In a month when political op-ed sections have been full of fumbling explanations to Democratic party voters as to why there was bupkis they could do to block the nomination of Amy Coney Barrett, some pundits are calling for an immediate end to the filibuster rule. This is, of course, based on the (far from certain) idea that the Dems will eke out a slim majority in the Senate and will immediately need to stampede legislation too unpopular to garner enough moderate GOP votes through Congress to the desk of a hypothetical president Biden.

Speaking of cognitive dissonance, the same editorial pages that praised the friendship between Ginsburg and Scalia as a model of bridge-building in the kulturkampf are now denouncing the latter's protégé (and successor to the former's seat), an accomplished law prof with the the near unanimous respect of colleagues, as some sort of Atwood-esque caricature. That little lovefest for bipartisan collegiality didn't last long.


Sunday, October 18, 2020


 A wild Sunday Smith appears!



 On Friday, I mentioned to Bobbi that, taken together, the optics on Thursday night's "Town Halls" looked terrible. 

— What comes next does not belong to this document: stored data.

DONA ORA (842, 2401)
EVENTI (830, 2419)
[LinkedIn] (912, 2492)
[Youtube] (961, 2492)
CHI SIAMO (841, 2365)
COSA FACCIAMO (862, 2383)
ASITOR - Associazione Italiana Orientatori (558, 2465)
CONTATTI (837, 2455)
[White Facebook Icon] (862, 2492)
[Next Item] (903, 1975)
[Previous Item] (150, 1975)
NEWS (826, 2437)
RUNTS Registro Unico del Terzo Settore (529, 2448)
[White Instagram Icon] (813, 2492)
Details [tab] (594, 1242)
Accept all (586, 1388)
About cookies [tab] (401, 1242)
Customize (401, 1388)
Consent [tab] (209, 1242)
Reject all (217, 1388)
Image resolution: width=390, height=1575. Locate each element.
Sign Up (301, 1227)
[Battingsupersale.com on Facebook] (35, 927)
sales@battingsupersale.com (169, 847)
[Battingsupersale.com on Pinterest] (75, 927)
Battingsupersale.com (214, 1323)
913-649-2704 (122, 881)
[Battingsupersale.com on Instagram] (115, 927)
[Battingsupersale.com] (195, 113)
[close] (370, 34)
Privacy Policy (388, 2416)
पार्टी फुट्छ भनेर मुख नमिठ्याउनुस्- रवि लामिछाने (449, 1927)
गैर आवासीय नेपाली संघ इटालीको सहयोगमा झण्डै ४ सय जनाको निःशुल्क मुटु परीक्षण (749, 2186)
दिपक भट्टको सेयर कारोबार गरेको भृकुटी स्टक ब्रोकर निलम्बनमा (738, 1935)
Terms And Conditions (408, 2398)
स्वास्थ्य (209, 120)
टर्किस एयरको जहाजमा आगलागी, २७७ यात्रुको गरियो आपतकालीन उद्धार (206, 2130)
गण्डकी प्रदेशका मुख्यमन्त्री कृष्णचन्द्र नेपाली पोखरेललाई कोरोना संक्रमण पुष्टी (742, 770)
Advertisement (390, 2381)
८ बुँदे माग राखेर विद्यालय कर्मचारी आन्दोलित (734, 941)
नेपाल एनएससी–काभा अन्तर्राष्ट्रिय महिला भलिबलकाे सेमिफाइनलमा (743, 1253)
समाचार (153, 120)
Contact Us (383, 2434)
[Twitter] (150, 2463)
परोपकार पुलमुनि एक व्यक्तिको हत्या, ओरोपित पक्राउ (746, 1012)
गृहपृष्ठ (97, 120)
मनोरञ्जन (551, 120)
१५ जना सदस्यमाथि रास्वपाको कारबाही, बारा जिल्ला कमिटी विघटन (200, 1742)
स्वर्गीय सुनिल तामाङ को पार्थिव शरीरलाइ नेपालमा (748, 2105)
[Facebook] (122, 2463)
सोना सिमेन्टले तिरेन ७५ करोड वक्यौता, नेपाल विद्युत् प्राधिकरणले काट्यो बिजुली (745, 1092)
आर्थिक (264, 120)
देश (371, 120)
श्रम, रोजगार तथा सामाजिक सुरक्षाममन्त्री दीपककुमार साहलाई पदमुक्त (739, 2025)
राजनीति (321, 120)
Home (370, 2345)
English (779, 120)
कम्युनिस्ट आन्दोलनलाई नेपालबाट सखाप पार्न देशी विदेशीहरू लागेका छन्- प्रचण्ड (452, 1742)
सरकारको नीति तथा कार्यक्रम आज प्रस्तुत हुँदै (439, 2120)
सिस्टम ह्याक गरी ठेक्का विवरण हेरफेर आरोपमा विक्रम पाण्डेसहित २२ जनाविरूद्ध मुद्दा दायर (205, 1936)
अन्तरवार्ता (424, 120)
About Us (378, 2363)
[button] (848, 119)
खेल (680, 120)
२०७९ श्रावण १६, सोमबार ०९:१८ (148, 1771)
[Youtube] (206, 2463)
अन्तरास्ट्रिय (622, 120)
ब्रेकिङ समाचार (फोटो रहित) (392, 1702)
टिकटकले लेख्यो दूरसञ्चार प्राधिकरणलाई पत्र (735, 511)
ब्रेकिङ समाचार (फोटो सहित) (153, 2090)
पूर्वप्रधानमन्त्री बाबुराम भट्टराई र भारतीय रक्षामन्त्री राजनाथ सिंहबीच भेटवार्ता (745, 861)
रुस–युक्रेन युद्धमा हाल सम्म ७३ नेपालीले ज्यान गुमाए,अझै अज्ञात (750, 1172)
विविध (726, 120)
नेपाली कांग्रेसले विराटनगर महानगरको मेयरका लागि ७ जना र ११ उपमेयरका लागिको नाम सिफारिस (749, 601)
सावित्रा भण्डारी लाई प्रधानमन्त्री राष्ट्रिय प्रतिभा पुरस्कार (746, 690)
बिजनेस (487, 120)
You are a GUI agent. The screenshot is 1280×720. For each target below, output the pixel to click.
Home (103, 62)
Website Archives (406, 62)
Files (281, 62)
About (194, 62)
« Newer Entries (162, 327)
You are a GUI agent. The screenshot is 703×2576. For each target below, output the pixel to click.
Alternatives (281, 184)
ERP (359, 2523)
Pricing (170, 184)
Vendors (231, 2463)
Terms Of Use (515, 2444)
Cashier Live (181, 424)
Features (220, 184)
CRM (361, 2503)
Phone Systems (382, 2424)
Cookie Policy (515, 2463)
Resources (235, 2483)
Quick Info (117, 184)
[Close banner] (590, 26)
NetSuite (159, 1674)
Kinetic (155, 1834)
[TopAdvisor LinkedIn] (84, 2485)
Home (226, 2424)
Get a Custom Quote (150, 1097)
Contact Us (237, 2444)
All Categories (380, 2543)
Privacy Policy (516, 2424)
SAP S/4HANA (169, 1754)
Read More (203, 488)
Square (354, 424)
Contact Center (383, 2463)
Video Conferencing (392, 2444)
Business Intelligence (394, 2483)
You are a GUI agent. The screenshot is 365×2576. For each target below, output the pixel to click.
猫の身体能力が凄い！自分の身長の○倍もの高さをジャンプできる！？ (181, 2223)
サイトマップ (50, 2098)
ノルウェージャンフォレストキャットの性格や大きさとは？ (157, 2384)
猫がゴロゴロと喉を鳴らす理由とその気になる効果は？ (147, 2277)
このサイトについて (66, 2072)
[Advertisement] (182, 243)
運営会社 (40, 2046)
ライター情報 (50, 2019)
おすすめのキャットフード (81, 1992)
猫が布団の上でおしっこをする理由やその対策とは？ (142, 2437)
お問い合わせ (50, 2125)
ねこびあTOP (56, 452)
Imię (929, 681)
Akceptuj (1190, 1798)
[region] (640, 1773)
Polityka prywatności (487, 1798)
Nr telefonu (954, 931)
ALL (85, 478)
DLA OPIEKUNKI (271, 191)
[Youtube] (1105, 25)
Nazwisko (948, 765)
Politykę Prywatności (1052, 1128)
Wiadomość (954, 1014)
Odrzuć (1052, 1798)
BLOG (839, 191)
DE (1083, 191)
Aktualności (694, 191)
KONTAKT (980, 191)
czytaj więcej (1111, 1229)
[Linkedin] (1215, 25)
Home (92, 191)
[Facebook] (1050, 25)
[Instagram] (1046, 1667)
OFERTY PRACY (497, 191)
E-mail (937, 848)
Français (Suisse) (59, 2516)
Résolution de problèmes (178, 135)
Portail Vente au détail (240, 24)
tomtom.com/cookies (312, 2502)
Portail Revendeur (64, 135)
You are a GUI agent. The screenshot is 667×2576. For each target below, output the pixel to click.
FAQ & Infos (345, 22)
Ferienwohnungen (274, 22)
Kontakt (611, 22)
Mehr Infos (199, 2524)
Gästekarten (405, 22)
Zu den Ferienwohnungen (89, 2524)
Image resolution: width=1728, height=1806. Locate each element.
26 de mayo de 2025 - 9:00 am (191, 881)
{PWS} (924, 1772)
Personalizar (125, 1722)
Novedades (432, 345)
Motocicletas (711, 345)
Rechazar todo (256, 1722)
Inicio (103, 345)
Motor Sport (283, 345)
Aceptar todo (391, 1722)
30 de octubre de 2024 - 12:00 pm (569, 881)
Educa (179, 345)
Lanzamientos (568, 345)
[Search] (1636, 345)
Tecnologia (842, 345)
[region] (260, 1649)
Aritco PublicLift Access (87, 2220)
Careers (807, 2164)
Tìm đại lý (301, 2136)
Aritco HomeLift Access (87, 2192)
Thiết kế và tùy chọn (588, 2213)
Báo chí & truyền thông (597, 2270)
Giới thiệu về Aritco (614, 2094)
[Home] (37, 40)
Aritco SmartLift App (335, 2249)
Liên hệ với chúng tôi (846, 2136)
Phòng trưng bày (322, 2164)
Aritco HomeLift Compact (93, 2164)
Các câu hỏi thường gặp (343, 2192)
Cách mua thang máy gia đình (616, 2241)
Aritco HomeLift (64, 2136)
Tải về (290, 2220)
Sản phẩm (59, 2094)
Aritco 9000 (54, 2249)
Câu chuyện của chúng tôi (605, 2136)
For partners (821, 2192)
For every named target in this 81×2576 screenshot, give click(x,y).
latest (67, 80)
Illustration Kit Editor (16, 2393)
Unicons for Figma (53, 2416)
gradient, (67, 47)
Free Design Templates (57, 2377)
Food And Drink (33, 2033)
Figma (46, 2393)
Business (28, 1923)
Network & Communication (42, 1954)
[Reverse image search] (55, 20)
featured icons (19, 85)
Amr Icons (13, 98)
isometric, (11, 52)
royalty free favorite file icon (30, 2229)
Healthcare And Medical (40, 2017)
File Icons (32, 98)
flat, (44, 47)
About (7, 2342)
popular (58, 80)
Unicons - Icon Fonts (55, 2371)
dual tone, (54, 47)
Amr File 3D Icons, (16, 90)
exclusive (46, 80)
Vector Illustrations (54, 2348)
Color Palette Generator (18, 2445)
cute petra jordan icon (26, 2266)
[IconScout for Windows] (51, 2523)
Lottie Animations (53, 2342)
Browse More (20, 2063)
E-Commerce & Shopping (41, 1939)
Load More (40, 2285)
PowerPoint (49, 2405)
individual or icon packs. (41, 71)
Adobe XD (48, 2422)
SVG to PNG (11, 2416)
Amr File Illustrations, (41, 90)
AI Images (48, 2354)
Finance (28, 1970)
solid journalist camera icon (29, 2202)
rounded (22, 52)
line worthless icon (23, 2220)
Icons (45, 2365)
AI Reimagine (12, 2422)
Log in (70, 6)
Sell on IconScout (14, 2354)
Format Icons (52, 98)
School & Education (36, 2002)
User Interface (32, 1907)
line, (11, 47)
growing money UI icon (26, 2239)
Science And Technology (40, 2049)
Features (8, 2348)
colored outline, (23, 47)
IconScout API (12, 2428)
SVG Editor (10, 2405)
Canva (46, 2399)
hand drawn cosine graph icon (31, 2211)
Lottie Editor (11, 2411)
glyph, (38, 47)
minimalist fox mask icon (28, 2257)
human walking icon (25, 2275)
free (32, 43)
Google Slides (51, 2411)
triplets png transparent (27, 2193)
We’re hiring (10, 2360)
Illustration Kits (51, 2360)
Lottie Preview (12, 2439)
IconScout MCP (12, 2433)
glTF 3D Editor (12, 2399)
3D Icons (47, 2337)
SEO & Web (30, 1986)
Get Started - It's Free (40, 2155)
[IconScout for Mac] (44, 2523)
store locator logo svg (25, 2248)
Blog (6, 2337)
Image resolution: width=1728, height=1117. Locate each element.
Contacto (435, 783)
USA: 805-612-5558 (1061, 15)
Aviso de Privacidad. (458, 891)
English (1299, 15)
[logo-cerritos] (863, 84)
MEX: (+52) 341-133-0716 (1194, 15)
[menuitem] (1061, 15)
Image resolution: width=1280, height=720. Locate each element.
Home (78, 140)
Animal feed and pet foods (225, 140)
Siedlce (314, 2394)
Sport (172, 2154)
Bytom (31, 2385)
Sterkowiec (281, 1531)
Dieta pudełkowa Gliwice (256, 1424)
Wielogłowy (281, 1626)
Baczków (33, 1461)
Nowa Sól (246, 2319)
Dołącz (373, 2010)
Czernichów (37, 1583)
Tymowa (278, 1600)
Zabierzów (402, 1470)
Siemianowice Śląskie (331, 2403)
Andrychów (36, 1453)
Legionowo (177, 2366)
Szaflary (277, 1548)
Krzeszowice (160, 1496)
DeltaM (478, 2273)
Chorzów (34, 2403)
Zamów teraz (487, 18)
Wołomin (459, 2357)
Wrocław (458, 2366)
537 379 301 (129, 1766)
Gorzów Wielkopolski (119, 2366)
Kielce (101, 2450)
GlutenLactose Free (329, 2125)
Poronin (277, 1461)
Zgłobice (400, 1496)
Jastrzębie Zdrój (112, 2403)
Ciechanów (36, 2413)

After the goat rope of the first debate, Trump's bout with the 'Rona, and the refusal of the administration to accede to a virtual debate where a third party could presumably control the mics, I initially feared that Thursday night would feature both candidates retreating to private hugboxes. It somehow managed to be worse.

NBC sent law school grad, former NBC legal reporter and White House reporter, Savannah Guthrie to their Town Hall, and she was apparently attempting to atone for fellow network employee Chuck Todd's notoriously milquetoast interviewing style. She went after the president aggressively, and he gleefully swung back and it made for interesting television.

Meanwhile, ABC sat former Clinton administration senior advisor and Democratic White House Communications Coordinator George Stephanopoulos down for a collegial chat with former Vice President Joe Biden in a setting that looked like a play in a small school theater or maybe a sparsely attended university lecture hall.

Last night, NBC themselves confirmed that I wasn't the only one to come away with that impression.

I don't know what the ratings were yet, but if the WWF match didn't outdraw the Sominex commercial, I'd be shocked. Since POTUS is bigly into TV ratings, if he loses next month, watch for comparison of the two programs viewerships to get trotted out as proof of chicanery by the faithful. People seem to forget that TV ratings, like Google Analytics, don't distinguish between hate views and love views.


Saturday, October 17, 2020

That sounds like a winning sales pitch.

 Because "Why won't you ignorant cousin-humping rednecks vote for us?" didn't work, the new try is "How come you Trump voters are so gullible and stupid?"

I'm sure that's going to sway people to your point of view, Ms. Olen.


"Guns are normal, and normal people use guns."

Time Travel

The tiny little strip mall ACE Hardware a couple doors down from the drug store where I cashiered back in high school had a teeny little gun/knife counter crammed in the corner. They carried Rugers, mostly, as well as the full Buck catalog. 

There were two items in that showcase I used to sometimes go daydream about on my breaks: A BuckMaster knife and a Ruger Old Army in stainless. They were expensive, but not unattainably so. A more responsible me could have rolled my pennies for a few paychecks and bought them both. I don't know what I would have used them for, but, hey...what if the Russians had invaded or something?

Looking at eBay and GB now, holy yikes, do I wish I had bought them back then.

Yeah, yeah, I realize that they probably have barely kept pace with inflation and if I went back in time, I should buy Apple & Microsoft, not LARP-y knives and guns, but still.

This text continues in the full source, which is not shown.